Teasing the premise of season two in April 2016, Klemmer stated, "We're coming at it from a completely different angle. We're determined to make every part of season two feel like its own show. [The first episode of season two] will very much be a new pilot with new good guys, new bad guys, new stakes, new dynamics, new goals. The team will basically have to find a new purpose. Once you save the world, what do you do then?... The fact that the world was in peril sort of forced our team to fall into its own dysfunctional version of lockstep. Season two, they're no longer going to be hunted by Time Masters. They're no longer going to be burdened with having to save the world. It's no longer going to be about saving Miranda and Jonas. The interesting thing about season two is I think it's going to have a much, much different tone because our Legends are going to have a totally different purpose.
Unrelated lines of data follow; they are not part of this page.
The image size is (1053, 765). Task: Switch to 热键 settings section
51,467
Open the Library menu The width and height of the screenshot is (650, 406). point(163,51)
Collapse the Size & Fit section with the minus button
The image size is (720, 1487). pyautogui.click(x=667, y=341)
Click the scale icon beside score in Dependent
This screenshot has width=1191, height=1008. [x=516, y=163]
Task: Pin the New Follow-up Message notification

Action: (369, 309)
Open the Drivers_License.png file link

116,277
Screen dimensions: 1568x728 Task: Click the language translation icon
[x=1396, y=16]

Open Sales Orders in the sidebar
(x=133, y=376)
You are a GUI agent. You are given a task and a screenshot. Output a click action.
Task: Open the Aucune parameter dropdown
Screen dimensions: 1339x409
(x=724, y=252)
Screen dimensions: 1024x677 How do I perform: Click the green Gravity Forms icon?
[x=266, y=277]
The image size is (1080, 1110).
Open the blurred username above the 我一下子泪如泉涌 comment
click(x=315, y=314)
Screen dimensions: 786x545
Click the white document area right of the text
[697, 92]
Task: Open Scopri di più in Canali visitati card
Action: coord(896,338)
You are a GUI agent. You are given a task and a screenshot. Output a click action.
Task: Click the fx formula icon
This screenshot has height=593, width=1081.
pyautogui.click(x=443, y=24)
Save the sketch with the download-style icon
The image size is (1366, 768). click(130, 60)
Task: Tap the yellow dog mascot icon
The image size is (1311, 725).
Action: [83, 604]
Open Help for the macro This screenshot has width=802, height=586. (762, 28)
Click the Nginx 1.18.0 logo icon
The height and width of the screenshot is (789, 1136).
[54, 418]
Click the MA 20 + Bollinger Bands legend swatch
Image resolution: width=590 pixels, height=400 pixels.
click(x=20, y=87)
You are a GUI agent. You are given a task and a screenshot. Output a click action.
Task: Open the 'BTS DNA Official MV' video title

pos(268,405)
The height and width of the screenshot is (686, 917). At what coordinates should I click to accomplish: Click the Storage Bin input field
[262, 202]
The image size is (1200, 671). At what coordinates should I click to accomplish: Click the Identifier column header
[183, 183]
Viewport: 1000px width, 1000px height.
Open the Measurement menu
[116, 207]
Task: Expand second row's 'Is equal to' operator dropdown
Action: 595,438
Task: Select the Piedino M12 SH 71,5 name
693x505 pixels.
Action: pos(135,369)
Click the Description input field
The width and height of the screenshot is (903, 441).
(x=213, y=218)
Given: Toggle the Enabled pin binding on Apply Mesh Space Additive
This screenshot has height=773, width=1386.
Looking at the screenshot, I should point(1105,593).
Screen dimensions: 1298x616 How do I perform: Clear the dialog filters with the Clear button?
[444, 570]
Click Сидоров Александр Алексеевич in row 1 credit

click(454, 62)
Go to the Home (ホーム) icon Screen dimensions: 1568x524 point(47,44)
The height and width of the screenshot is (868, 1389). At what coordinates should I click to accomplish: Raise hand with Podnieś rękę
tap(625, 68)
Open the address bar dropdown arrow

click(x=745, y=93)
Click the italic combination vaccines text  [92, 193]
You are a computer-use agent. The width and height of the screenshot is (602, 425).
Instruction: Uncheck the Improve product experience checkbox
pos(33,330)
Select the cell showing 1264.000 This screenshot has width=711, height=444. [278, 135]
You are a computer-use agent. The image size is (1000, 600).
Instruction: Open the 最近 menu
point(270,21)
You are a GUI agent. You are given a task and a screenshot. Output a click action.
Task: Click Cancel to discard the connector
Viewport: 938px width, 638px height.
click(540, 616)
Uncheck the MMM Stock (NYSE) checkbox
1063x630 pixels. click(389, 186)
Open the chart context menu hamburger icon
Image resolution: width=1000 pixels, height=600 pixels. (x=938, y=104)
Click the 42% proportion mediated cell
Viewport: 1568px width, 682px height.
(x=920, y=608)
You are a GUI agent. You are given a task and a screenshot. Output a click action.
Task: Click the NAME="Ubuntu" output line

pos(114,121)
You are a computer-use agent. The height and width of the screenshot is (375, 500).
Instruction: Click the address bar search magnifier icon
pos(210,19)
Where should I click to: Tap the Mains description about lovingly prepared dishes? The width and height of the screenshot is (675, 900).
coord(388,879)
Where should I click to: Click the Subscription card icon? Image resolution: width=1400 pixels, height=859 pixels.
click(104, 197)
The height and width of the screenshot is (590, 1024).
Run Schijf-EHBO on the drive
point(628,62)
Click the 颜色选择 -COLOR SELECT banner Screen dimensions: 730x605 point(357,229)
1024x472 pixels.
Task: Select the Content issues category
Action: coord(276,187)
They're actually going to have a totally different constitution. There will be new faces and new everything." The season also introduced members of the Justice Society of America. The Society consisted of Hourman, Vixen, Commander Steel, Obsidian, Stargirl and Dr. Mid-Nite. The season also featured a version of the Legion of Doom, composed of Eobard Thawne / Reverse-Flash, Malcolm Merlyn, Damien Darhk and Leonard Snart / Captain Cold.

Casting
Main cast members Victor Garber, Brandon Routh, Arthur Darvill, Caity Lotz, Franz Drameh, Amy Pemberton, and Dominic Purcell returned from the previous season as Martin Stein, Ray Palmer, Rip Hunter, Sara Lance, Jefferson Jackson, Gideon, and Mick Rory, respectively. They were joined by Matt Letscher, Maisie Richardson-Sellers and Nick Zano, playing Eobard Thawne, Amaya Jiwe, and Nate Heywood, respectively. Letscher reprised his role from The Flash. It was originally intended for Megalyn Echikunwoke, who voices Mari McCabe / Vixen in the animated web series Vixen, to reprise her role in this series, but due to scheduling conflicts for Echikunwoke, the producers instead cast Sellers as Jiwe, McCabe's grandmother and an earlier incarnation of Vixen. This incarnation was an original creation for the series. Darvill was absent for 5 episodes this season due to his commitment to the ITV series Broadchurch. Pemberton physically portrayed Gideon in the episode "Land of the Lost", unlike earlier episodes where she only voiced the character.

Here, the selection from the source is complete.